If the 3D is the bigMP camera, then those two are so divergent you might actually want BOTH!


----------



## neuroanatomist (Feb 19, 2013)

The 3D will have eye-controlled focus and a blink-activated shutter. You heard it here first.


----------



## jrh (Feb 19, 2013)

Anyone know what Canon camera is in this below linked picture? Never seen one with the red piece by the hotshoe. 

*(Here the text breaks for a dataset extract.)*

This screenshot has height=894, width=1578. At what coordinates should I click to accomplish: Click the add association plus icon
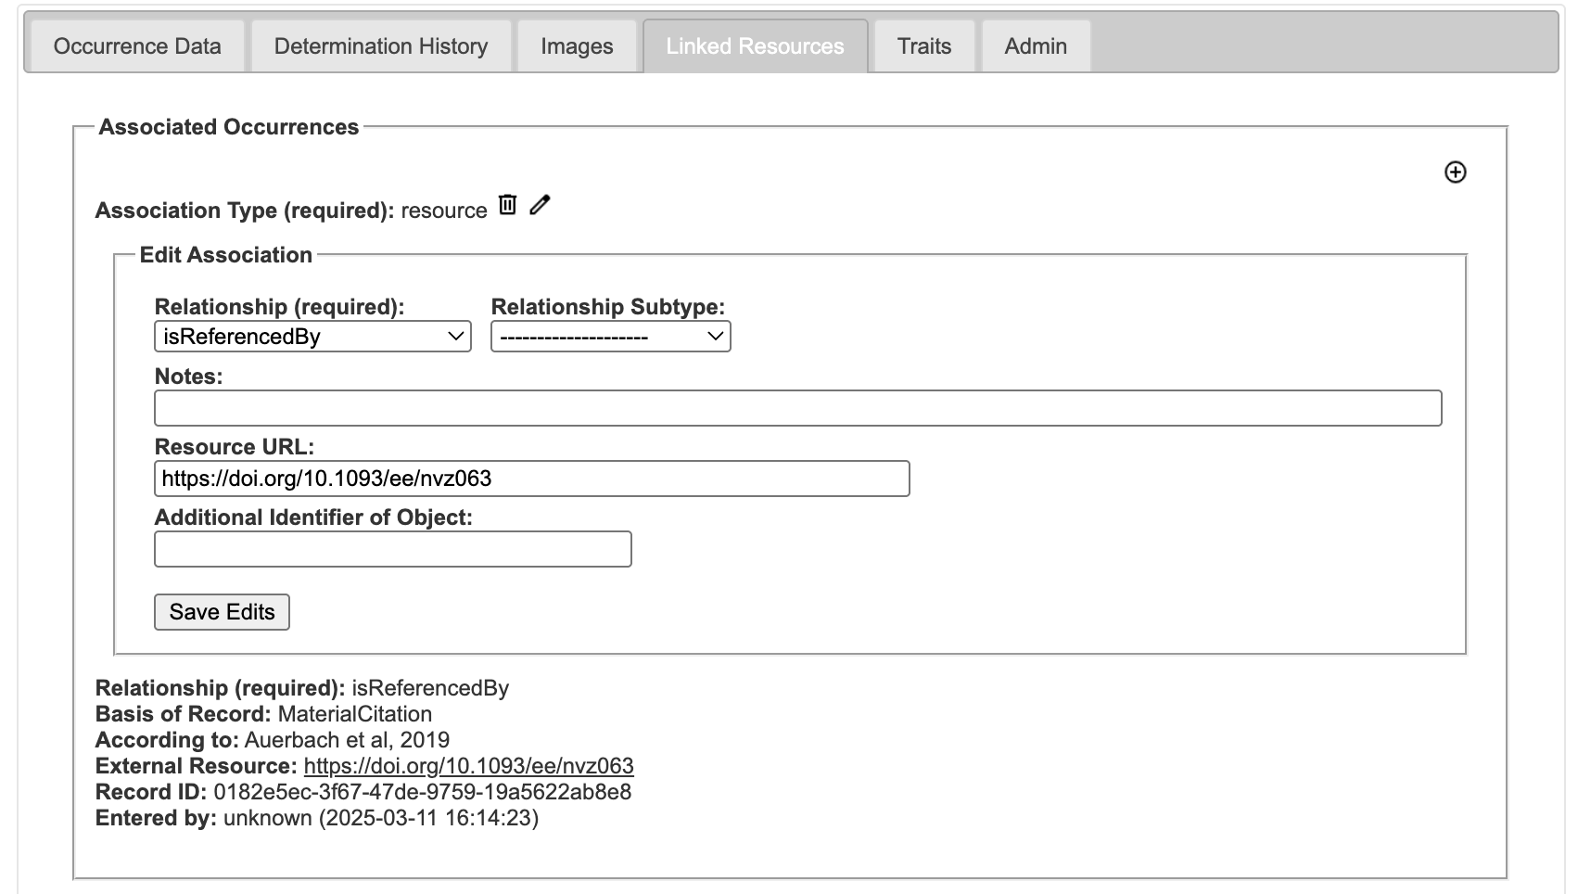coord(1455,172)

http://500px.com/photo/26318243

Update:Even more suspicious is the Canon logo has been removed, this has a pop-up flash and looks to be in new condition. Can't place the lens either the more I look at this - size wise looks like the 85mm 1.2 but the bulge appears different by the camera mount from the current 85,1.2???


----------



## Daniel Flather (Feb 19, 2013)

How may posts "is the 3D is the best 3D camera?" do you predict?


----------



## killswitch (Feb 19, 2013)

neuroanatomist said:


> The 3D will have eye-controlled focus and a blink-activated shutter. You heard it here first.



Hahaha+++ =P


----------



## killswitch (Feb 19, 2013)

jrh said:


> Anyone know what Canon camera is in this below linked picture? Never seen one with the red piece by the hotshoe.
> 
> http://500px.com/photo/26318243
> 
> Update:Even more suspicious is the Canon logo has been removed, this has a pop-up flash and looks to be in new condition. Can't place the lens either the more I look at this - size wise looks like the 85mm 1.2 but the bulge appears different by the camera mount from the current 85,1.2???

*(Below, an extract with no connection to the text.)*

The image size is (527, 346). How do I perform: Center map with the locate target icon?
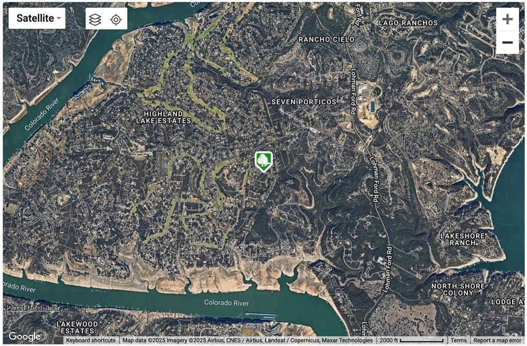(x=116, y=20)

Dont know but that red piece somehow makes the body look [email protected]$$/Evil. Could that red panel indicate pro-line series/bodies like the rings are for their L series lenses? Or it could very well be modified by the user who knows


----------



## neuroanatomist (Feb 19, 2013)

jrh said:


> Anyone know what Canon camera is in this below linked picture? Never seen one with the red piece by the hotshoe.
> 
> http://500px.com/photo/26318243
> 
> Update:Even more suspicious is the Canon logo has been removed, this has a pop-up flash and looks to be in new condition. Can't place the lens either the more I look at this - size wise looks like the 85mm 1.2 but the bulge appears different by the camera mount from the current 85,1.2???



Lens is the 50L. Camera looks like a 7D. If it was a new body, it would have the locking mode dial. The 7D has a separate piece of plastic where that red piece is, would be one click with the PS magic wand and a color change.


----------



## RS2021 (Feb 19, 2013)

neuroanatomist said:


> The 3D will have eye-controlled focus and a blink-activated shutter. You heard it here first.



Will it do windows? Laundry without mixing colors?


----------



## bchernicoff (Feb 19, 2013)

neuroanatomist said:


> The 3D will have eye-controlled focus and a blink-activated shutter. You heard it here first.



You joke, but I like the eye controlled focus of my Elan 7e. I don't know if the technology is accurate enough to select and individual AF point in a 61pt grid, but if it's close it would be awesome.


----------



## RS2021 (Feb 19, 2013)

bchernicoff said:


> neuroanatomist said:
> 
> 
> > The 3D will have eye-controlled focus and a blink-activated shutter. You heard it here first.
> ...



Yes, if not this next cycle, definitely soon after eye-controlled AF will make its appearance in the higher end bodies. Conceptually, it is an old technology for canon, but will need tweaking for the modern AF systems. Very doable.


----------



## Don Haines (Feb 19, 2013)

neuroanatomist said:


> The 3D will have eye-controlled focus and a blink-activated shutter. You heard it here first.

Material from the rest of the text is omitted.